Hey Steve,

Well, I've tried flush() before, but I didn't know about the "-u" switch.

Thank you for tinkering on this, I shall post again if I make any progress.

Avi


Steve Holden wrote:
Steve Holden wrote:

Avi Berkovich wrote:

Hey,

I can't make it work, I don't get any data from either stdout nor stderr.
If I send lines and then close the stdin pipe, I may get an exception message from several lines up.


I tried manually reading from the stdout pipe, but it just blocks and hangs no matter what I send over via the stdin pipe.

This behavior isn't presented by the command line interpreter by any chance.

Any suggestions?



Yes: post your code along with messages (if any)!

regards
 Steve


Sorry, for some reason I can no longer find the message you posted the code in -- it didn't get correctly threaded in Mozilla. Anyway, I can't say that I exactly understand what's going on, but here are a couple of observations:

1. The interpreter performs buffering even when running in interactive mode unless it can see a terminal (which here it can't). Hence adding a "-u" to the interpreter command line is useful.

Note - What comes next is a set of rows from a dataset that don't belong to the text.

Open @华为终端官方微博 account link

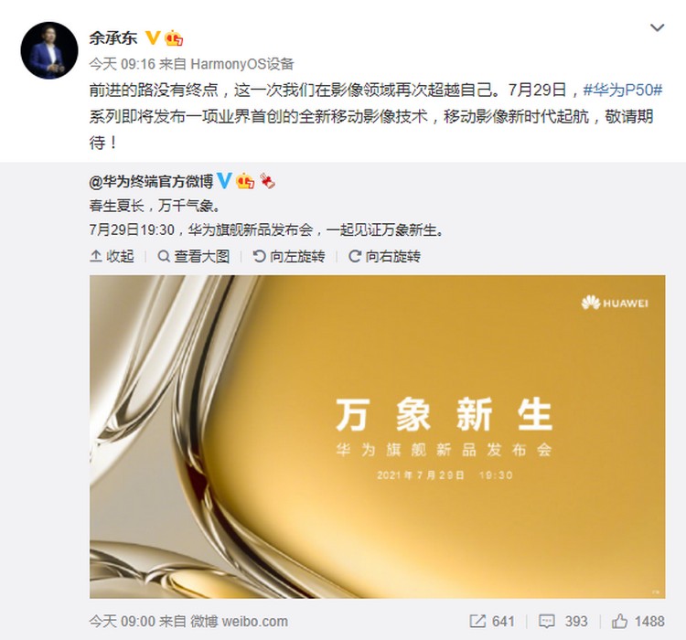[151, 181]
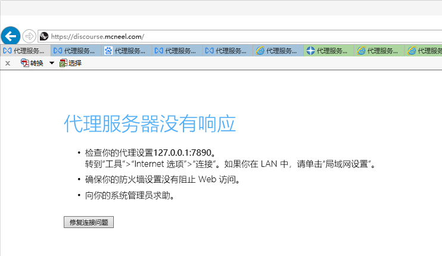Switch to the first light-green IE tab
Viewport: 442px width, 256px height.
click(x=379, y=51)
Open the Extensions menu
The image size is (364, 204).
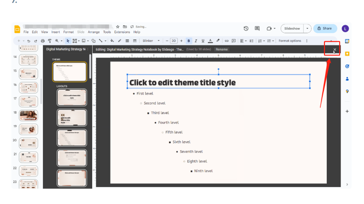point(122,32)
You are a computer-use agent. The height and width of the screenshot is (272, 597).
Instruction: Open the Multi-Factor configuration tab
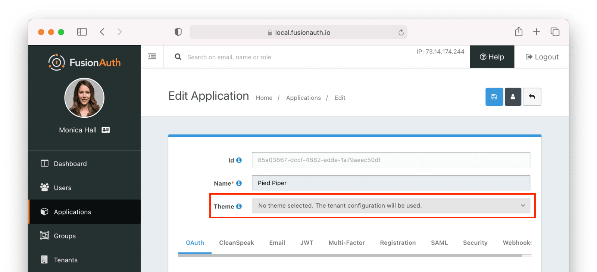(346, 242)
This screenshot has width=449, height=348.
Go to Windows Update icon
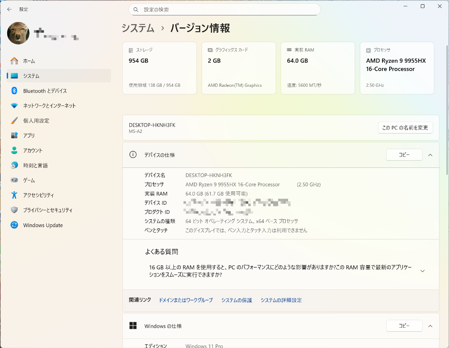click(14, 225)
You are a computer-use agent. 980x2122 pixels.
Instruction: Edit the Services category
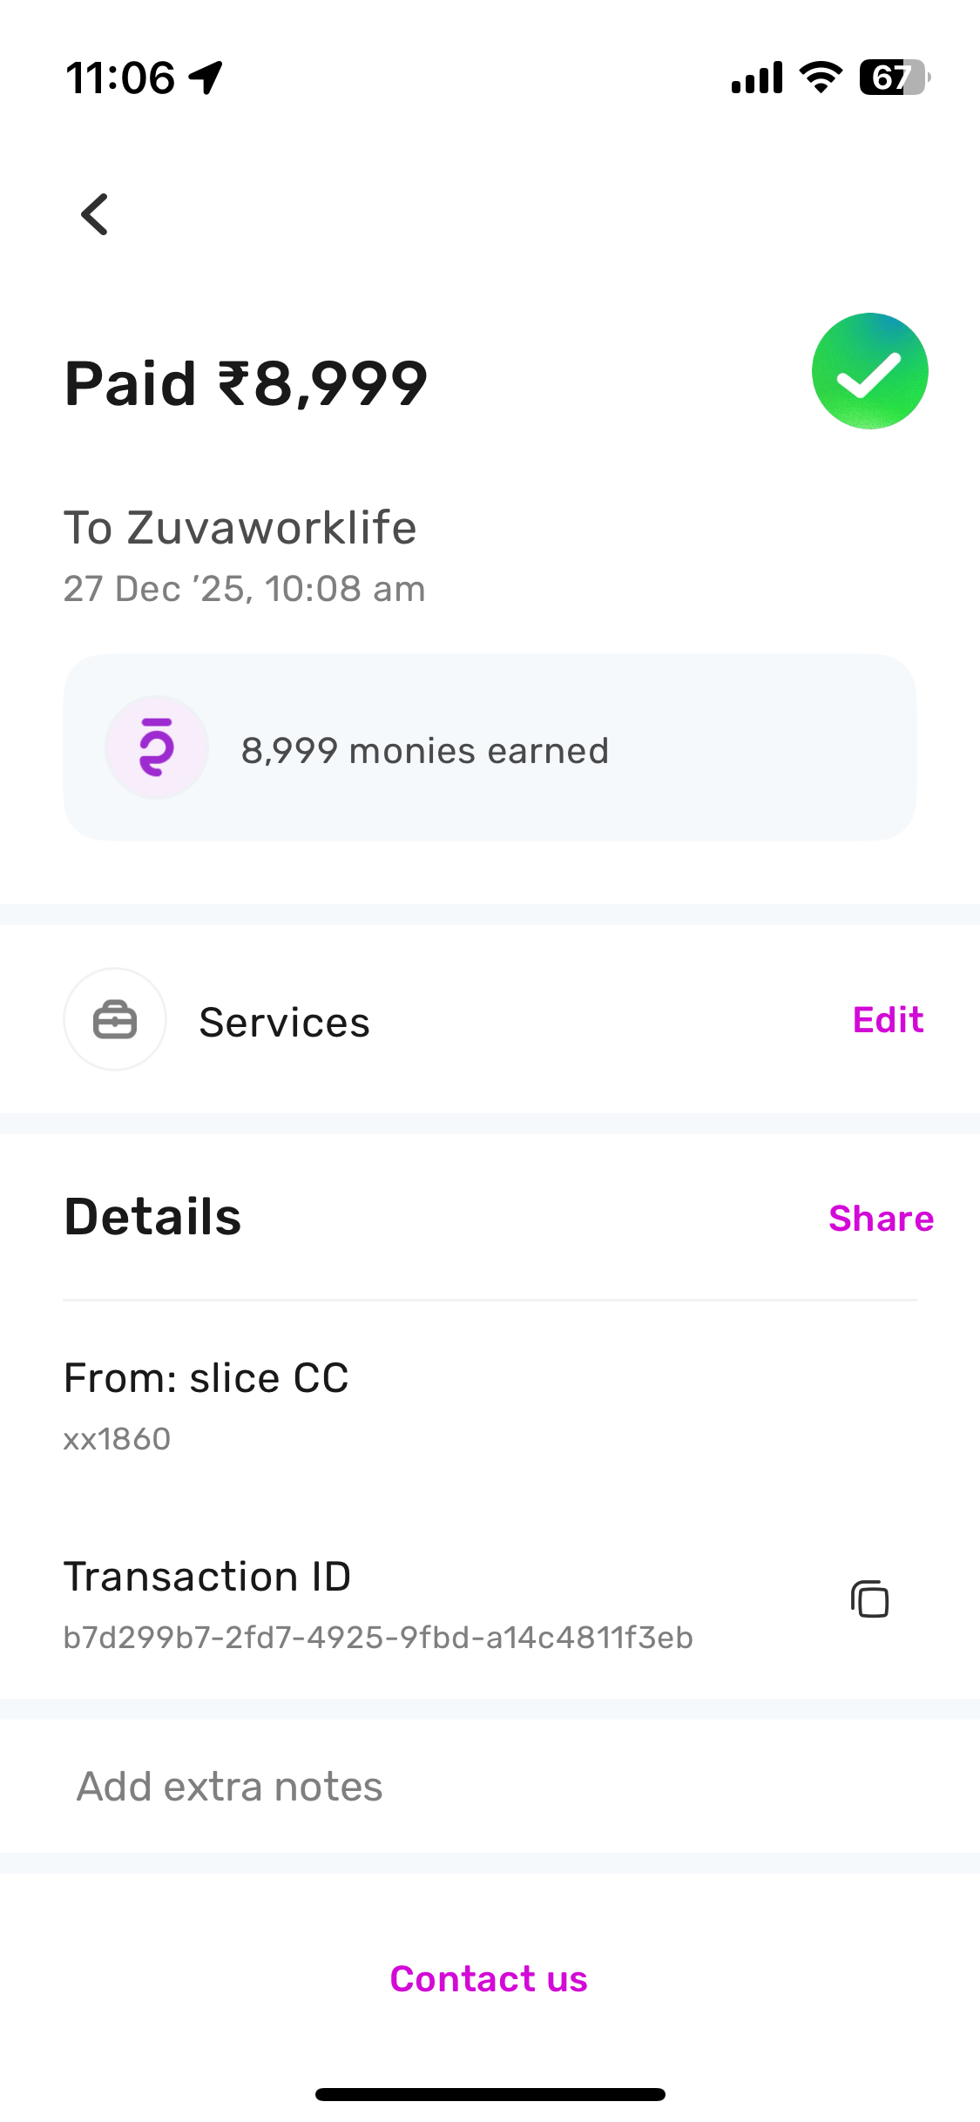click(888, 1020)
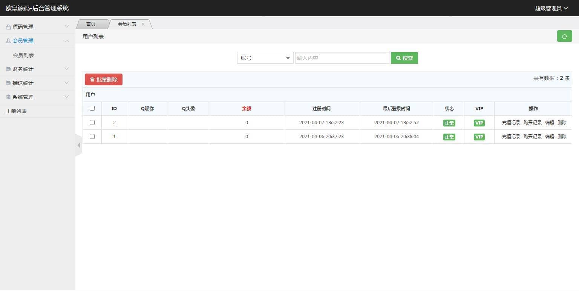Click the 源码管理 bag icon in the sidebar
579x291 pixels.
click(8, 27)
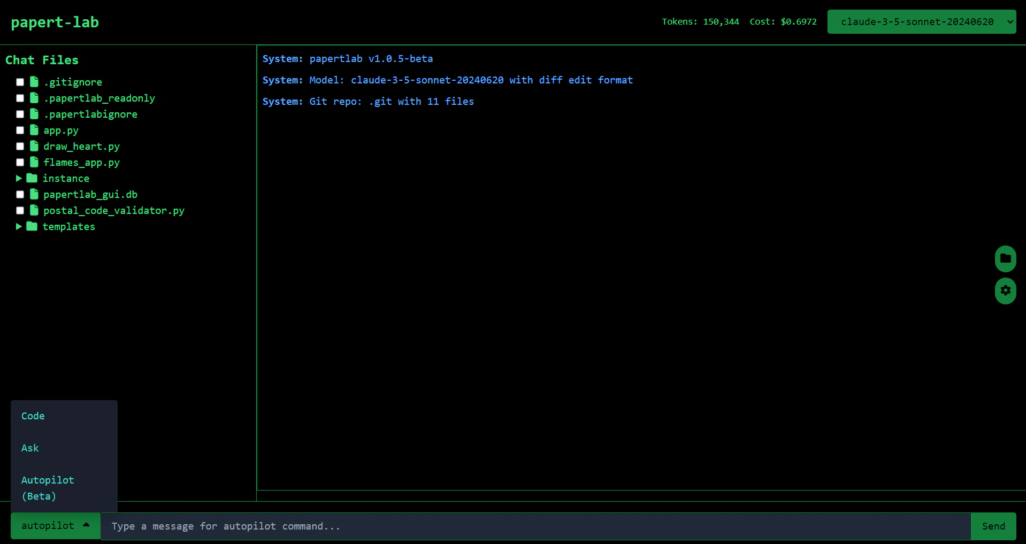Expand the instance folder arrow
Image resolution: width=1026 pixels, height=544 pixels.
(19, 178)
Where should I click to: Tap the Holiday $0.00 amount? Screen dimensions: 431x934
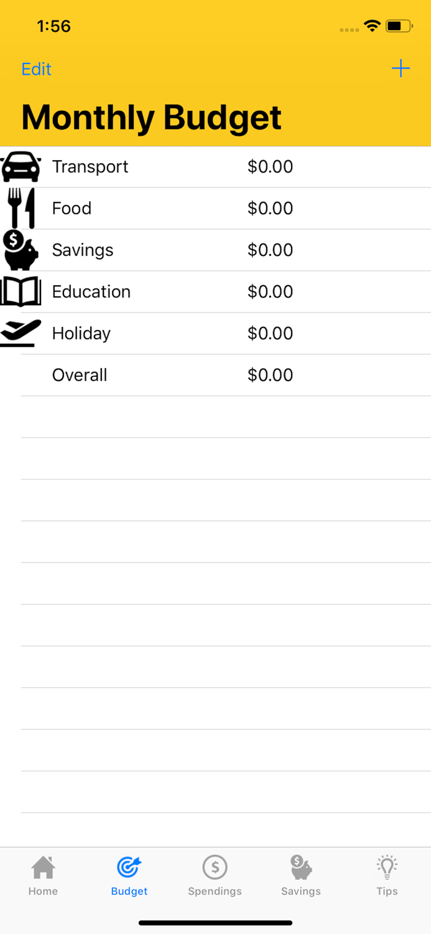pos(270,333)
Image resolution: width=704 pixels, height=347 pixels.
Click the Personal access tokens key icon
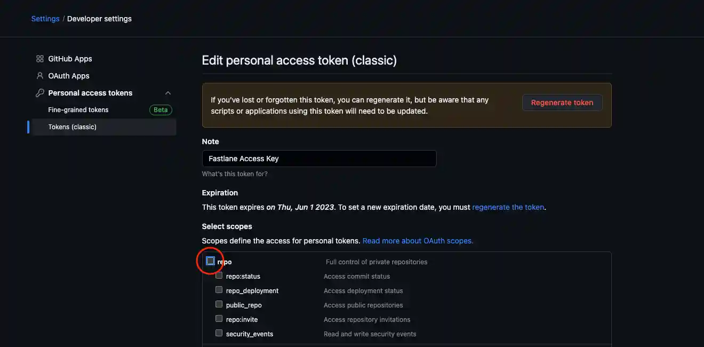point(39,92)
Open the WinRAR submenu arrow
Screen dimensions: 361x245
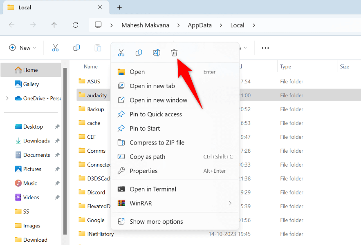click(231, 203)
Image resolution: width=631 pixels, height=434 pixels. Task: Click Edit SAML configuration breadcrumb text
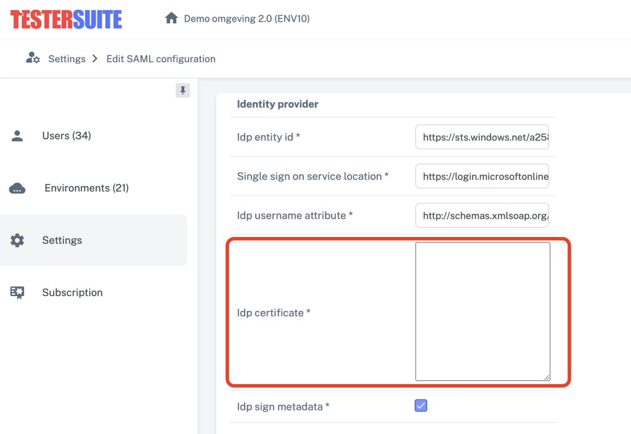point(161,59)
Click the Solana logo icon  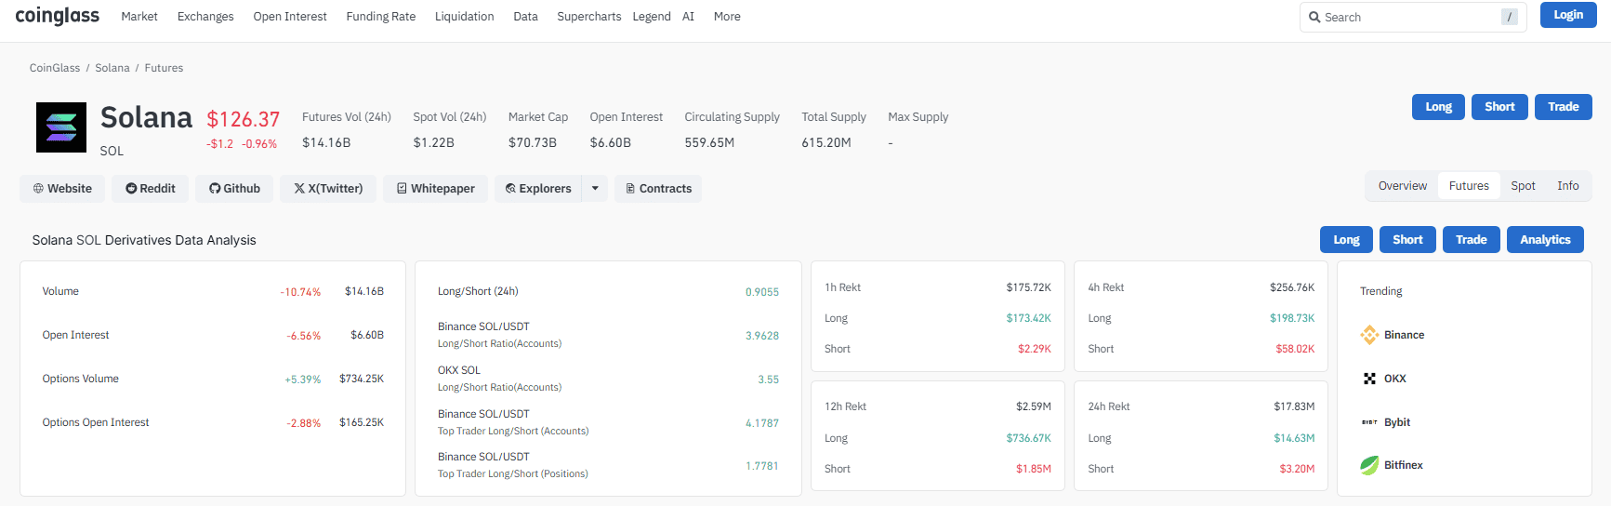tap(61, 127)

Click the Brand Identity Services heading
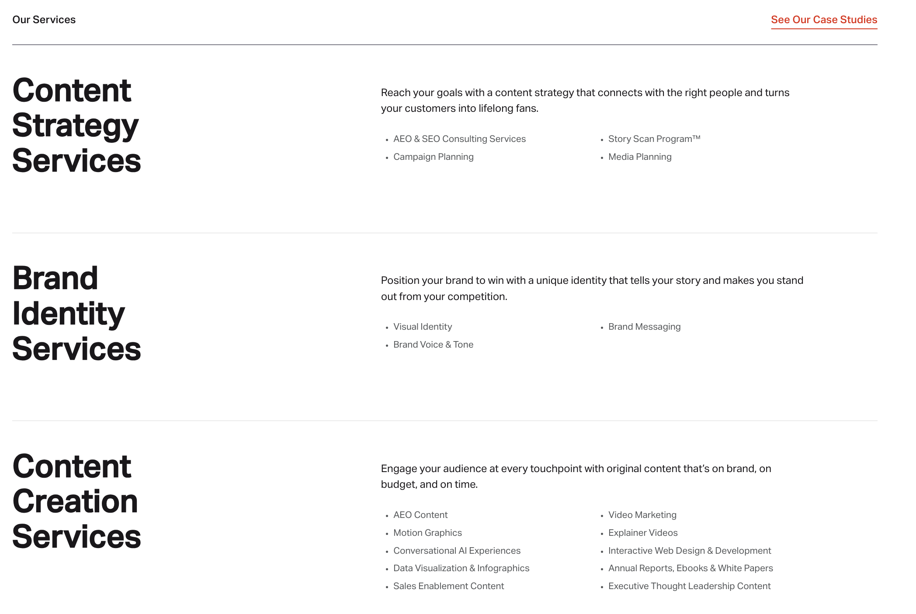[76, 313]
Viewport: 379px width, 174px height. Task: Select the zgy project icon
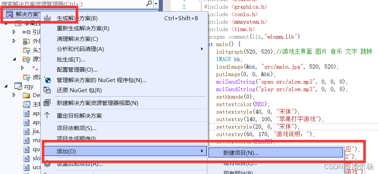click(x=18, y=86)
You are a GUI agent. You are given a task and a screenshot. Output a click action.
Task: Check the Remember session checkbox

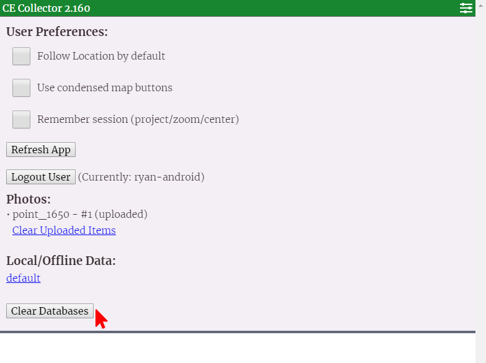22,119
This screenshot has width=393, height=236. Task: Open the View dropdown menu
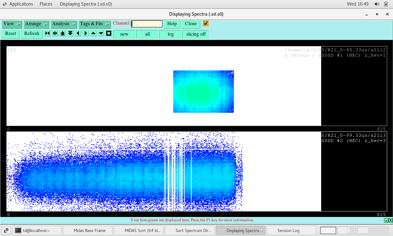[x=12, y=24]
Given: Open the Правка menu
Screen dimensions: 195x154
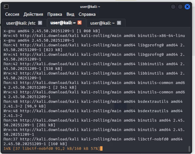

2. There's a problem with your stop condition, which is why the attached modified version sleeps before closing the pipe to the interpreter.

import threading
import sys
import popen2

class Piper(threading.Thread):

   def __init__(self, readPipe, output):
       threading.Thread.__init__(self)

       if not isinstance(readPipe, file):
           raise TypeError, "readPipe parameter must be of File type"
       #if not isinstance(output, file):
       #    raise TypeError, "output parameter must be of File type"

       self.readPipe = readPipe
       self.output = output
       self.toStop = False

   def run(self):
       print "Running"
       while not self.toStop and not self.readPipe.closed:
           read = self.readPipe.readline()
           self.output.write(read)
           self.output.flush()
       print "Stopped"

   def stop(self):
       self.toStop = True


if __name__ == "__main__": r, w = popen2.popen4('c:\\python24\\python.exe -u') piper = Piper(r, sys.stdout) piper.start() w.write("print 'Hello!'\r\n") w.flush() w.write("print 'Goodbye!'\r\n") w.flush() import time; time.sleep(2) w.close() #import time; time.sleep(3) #r.close() piper.stop()

Various other bits and pieces of messing about didn't really yield any useful conclusions, so I pass this on only in the hope that you may be more motivated to follow up now you can actually see some interpreter output. I would have thought the flush() calls would have made output appear one line at a time, but sadly they do not.